A Comparison of Steels for Nuclear Bolting Applications

核螺栓连接应用钢材的比较

• 批准号: 2386027
• 金额: --
• 依托单位: University of Manchester
• 依托单位国家: 英国
• 项目类别: Studentship
• 财政年份: 2019
• 资助国家: 英国
• 起止时间: 2019 至 无数据
• 项目状态: 已结题
• 来源: https://gtr.ukri.org/projects?ref=studentship-2386027
• 关键词: Comparison; Steels; Nuclear; Bolting; Applications

At present, the bolts are produced from SA540 steel, which is very similar in composition to the common AISI 4340 steel. Previous work on SA540 has suggested that its composition is not well optimised for use in very large bolts - results suggest that, when oil quenched, through-thickness transformation to 100% martensite is unlikely to be achieved on a consistent basis. If processing is performed perfectly then the grade is capable of an exceptional combination of strength and toughness; however, the grade is not robust to variability in processing. The component size is at the limit of the hardenabilty of the composition. Hence, properties are non-uniform through the section. Furthermore, it has been demonstrated that small differences in cooling rate around a critical value can lead to significant changes in microstructure evolution, which in turn result in significant scatter in hardness values. This project will seek to compare SA540 to another grade of steel, A723, which is likely to be more hardenable in thick sections. It will involve applying industrial heat treatment processes to both SA540 and A723 and monitoring the evolution of microstructure and properties. A number of techniques will be utilised, including dilatometry, electron microscopy (both scanning and transmission) and mechanical testing (which is likely to extend to Charpy and fracture toughness tests).
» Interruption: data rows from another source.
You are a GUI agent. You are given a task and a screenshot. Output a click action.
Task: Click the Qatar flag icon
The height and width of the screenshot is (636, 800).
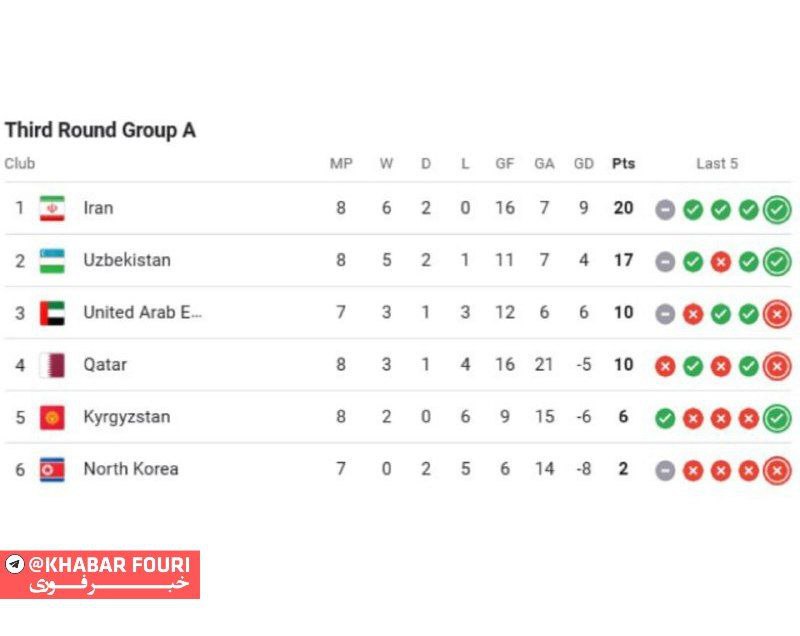pos(52,365)
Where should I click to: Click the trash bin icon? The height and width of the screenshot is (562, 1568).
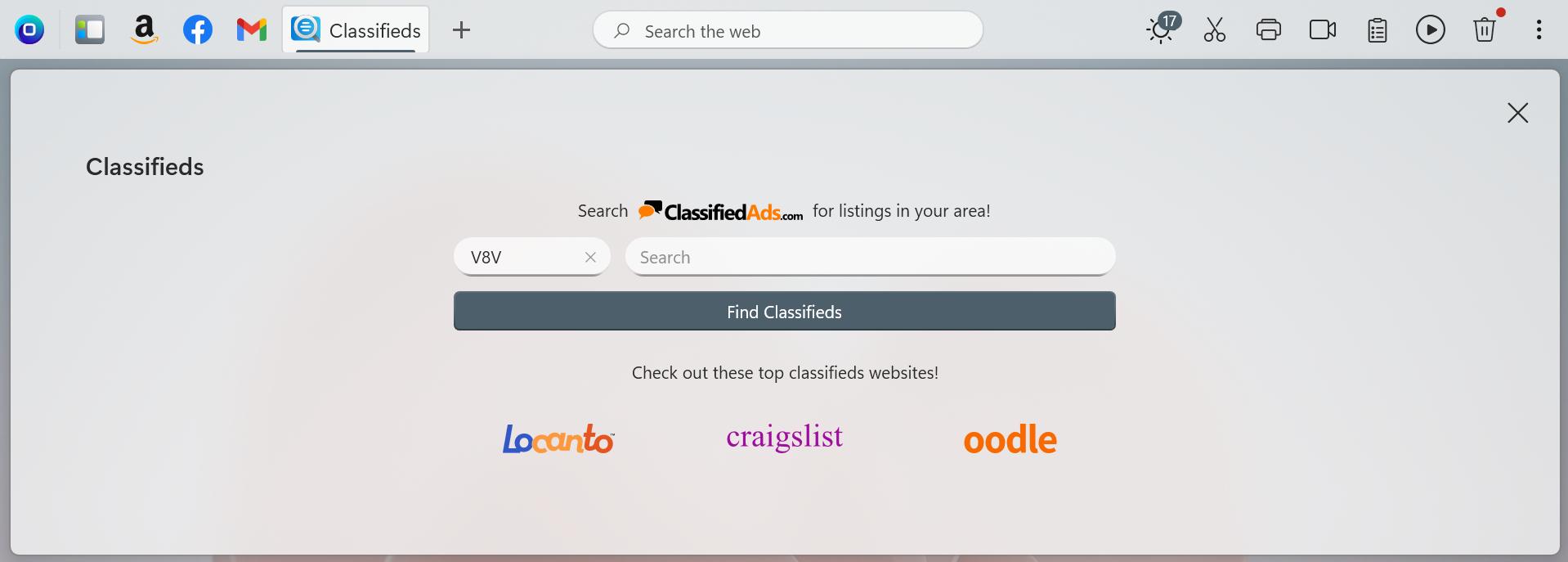coord(1485,30)
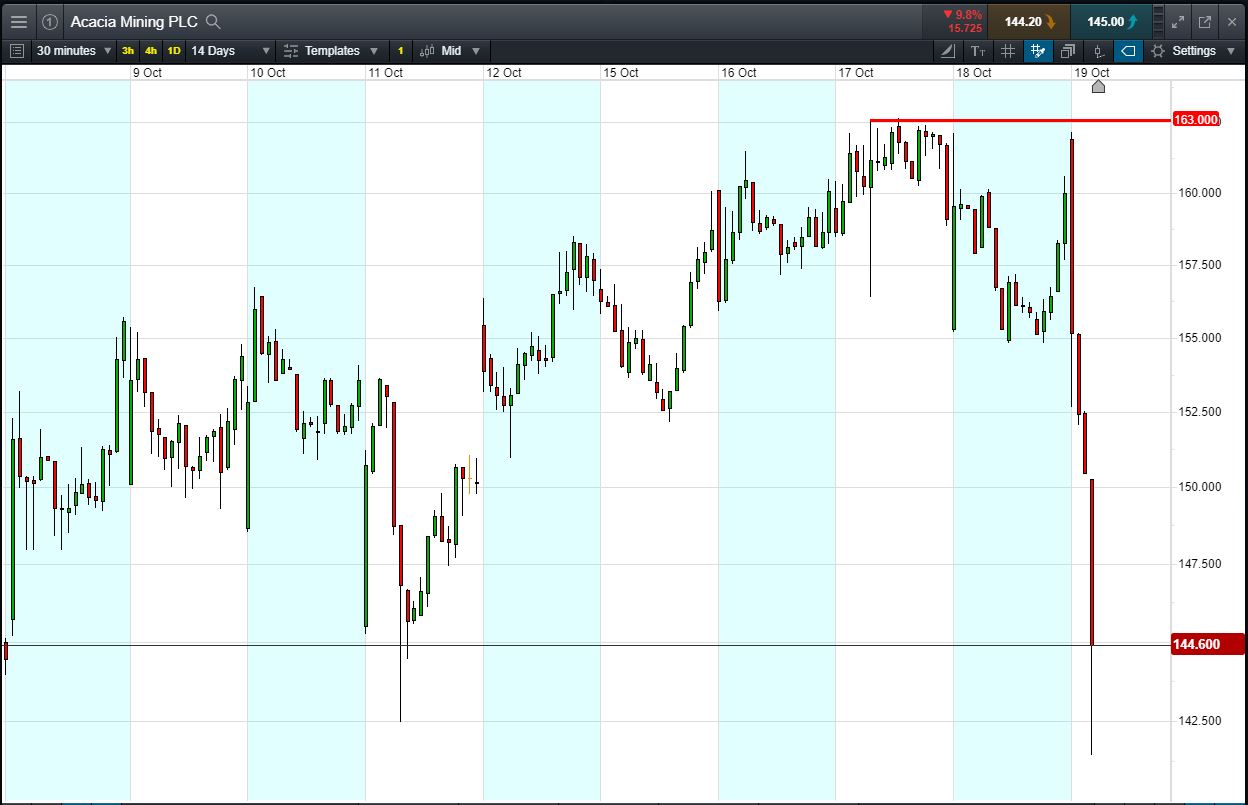Open the Templates menu
This screenshot has width=1248, height=805.
click(x=331, y=51)
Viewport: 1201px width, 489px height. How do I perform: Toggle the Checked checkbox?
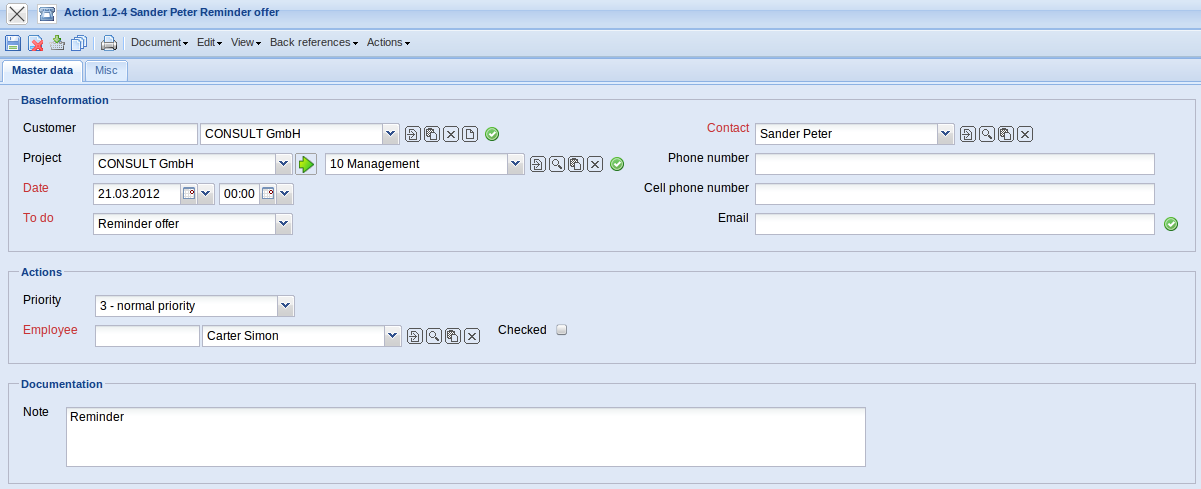561,330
目前，螺栓是用SA540钢生产的，这种钢在成分上与普通的AISI 4340钢非常相似。以前对SA540的研究表明，其成分不能很好地优化以用于超大型螺栓--结果表明，当油淬火时，不太可能在一致的基础上实现向100%马氏体的穿透厚度转变。如果加工过程完美，则该等级能够提供出色的强度和韧性组合；然而，该等级对加工过程中的变化性不是很强。成分尺寸处于组合物硬化性的极限。因此，在整个横断面中，属性是不一致的。此外，研究还表明，冷却速度在临界值附近的微小差异可以导致组织演变的显著变化，从而导致硬度值的显著分散。该项目将寻求将SA540与另一种牌号的A723钢进行比较，A723钢在厚壁中可能更具淬透性。它将涉及对SA540和A723应用工业热处理工艺，并监测组织和性能的演变。将使用许多技术，包括膨胀法、电子显微镜(扫描和透射)和机械测试(很可能扩展到夏比和断裂韧性测试)。